Suozzi’s bill would establish a Federal Long-Term Care Trust Fund to pay for catastrophic long-term care for those needing many years of services. The bill seeks to amend the Social Security Act to provide long-term care insurance benefits to people who have reached retirement age and have a chronic illness for at least one year or until death, so long as they’ve applied for long-term care insurance benefits and have contributed to the Federal Long-Term Care Trust Fund for at least six quarters.
The trust fund would be made possible by worker and employer contributions of 0.3% of wages, paid through a social insurance tax. Self-employed people would be taxed at 0.6% of income.
The bill would direct Congress to appropriate $12 million in fiscal years 2022, 2023 and 2024 to initially set up the fund and pay out first benefits. The bill also requests Congress appropriate $50 million for public education related to long-term care. These initial appropriations would be paid back within 10 years after the first appropriations are made.
The full benefit paid out to consumers would be around $3,600 a month to start and would be adjusted for inflation, should the bill be enacted. Consumers would receive benefits in cash to use for paying home aides, nursing facility fees or other services.
There would be a waiting period between the onset of a disability and long-term care benefits setting in. Those with lower incomes, up to the 40th percentile, would be eligible for benefits after a one-year waiting period, while those with higher incomes would have longer waiting periods adjusted for their income percentile.
This waiting period should allow private long-term care insurance to become more affordable and comprehensive, said Joanne Lynn, a health and aging policy fellow who authored the bill with Suozzi’s office. Instead of needing to insure people for the duration of their time in long-term care, private companies could offer customizable plans that insure for just a few years, allowing prices to come down, she said.
Lynn said wraparound policies from private insurers likely would also be available to people who want more than $3,600 worth of care afforded through the public program.
“I think it will really regenerate quite a market in long term care insurance,” Lynn said, adding that she has been in contact with insurance companies while drafting the bill.
Long-term care in the United States is currently primarily funded through Medicaid, which requires people to spend down their assets in order to be eligible.
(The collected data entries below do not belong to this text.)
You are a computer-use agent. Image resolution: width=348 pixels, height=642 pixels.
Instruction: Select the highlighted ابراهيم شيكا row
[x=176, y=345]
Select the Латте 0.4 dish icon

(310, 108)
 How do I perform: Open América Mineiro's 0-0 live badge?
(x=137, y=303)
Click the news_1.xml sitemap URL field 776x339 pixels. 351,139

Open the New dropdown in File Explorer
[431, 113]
Private plans tend to suffer from adverse selection and a general lack of understanding about how long-term care is financed. Lawmakers have proposed plans to fund long-term care insurance outside of Medicaid in the past, including in the Affordable Care Act’s Community Living Assistance Services and Support (CLASS) Act, but no proposals have advanced.
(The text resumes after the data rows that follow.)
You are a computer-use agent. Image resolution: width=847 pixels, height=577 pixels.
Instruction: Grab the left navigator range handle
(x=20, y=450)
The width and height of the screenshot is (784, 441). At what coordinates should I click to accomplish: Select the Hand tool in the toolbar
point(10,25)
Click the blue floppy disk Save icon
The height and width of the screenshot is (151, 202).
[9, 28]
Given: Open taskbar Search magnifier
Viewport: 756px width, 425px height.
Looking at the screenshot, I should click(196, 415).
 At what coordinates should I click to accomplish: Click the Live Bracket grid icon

The CLASS Act would have provided cash benefits to people who became disabled and voluntarily applied for insurance. But lawmakers began to pull back the provision in 2011 after they were unable to finance it and the costs to consumers seemed high enough to discourage people from enrolling.
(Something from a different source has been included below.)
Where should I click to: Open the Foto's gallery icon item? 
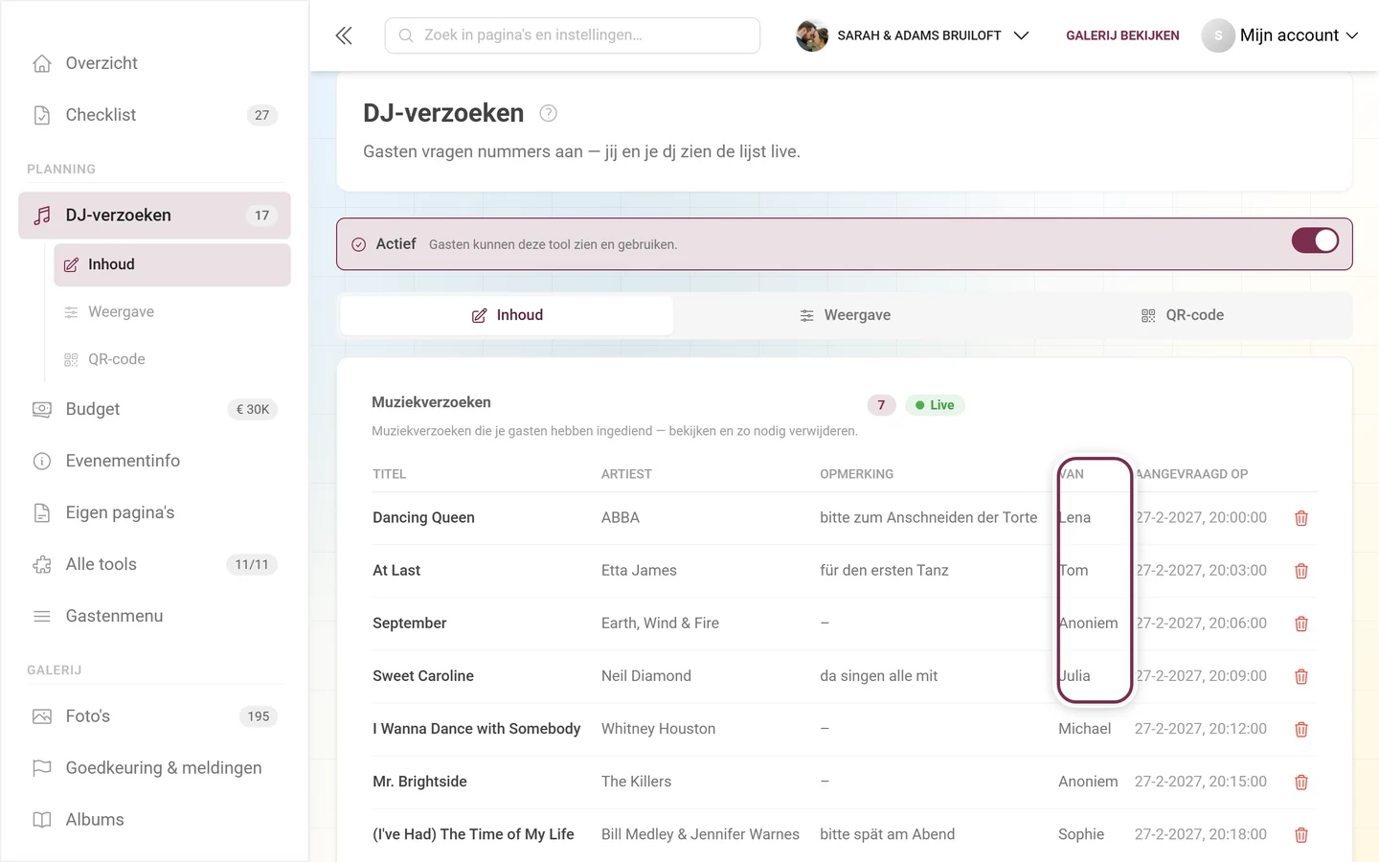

Lynn said this bill is different because of its explicitly outlined pay-fors and its reach to all wage-earners, as well as its focus on education.
The bill would require HHS, in coordination with the Social Security Commissioner, to publish a 10-year plan on how they’ll educate the public on the chances of needing long-term care; the differences between long-term care in different care settings; the cost of long-term care and availability of benefits; and the need to plan and consider private coverage, even with family support and savings. The Social Security Commissioner would have to send mail and provide online information about waiting periods and eligibility for long-term care insurance benefits.
Bill Dombi, president of the National Association for Home Care & Hospice, said he’s cautiously optimistic about the proposal’s chances of making it through Congress. The fact that this provides opportunities for individuals of many income levels to get long-term care is likely to be well-received by policymakers, Dombi said.
But even in this moment of enthusiasm over long-term care reform, there are no guarantees, he said.
The bill “does not have a slam dunk chance of success, but has better than no chance on it,” Dombi added.
The WISH Act emerged just over a week after Sen. Bob Casey (D-PA) and other Senate leaders introduced the Better Care Better Jobs Act, which operationalizes President Joe Biden’s proposal for a massive investment in Medicaid home- and community-based care.
Because Suozzi’s proposal would keep people from having to spend down their assets to be eligible for Medicaid home care, it would take pressure off the Medicaid program.
“The WISH Act’s new spending is paid for with a payroll tax, and may even reduce deficits by lifting some of the burdens of long-term care costs currently imposed on the Medicaid program. We commend Rep. Suozzi for not passing costs on to the next generation,” said Committee for a Responsible Federal Budget President Maya MacGuineas in a statement.
Home health industry associations are also seeking to introduce legislation to create a Medicare benefit to cover skilled nursing facility-levels of care in the home. Suozzi’s bill focuses more on support for activities of daily living than therapies and other skilled care, but the two policies would provide a more comprehensive long-term care framework in concert, Dombi said.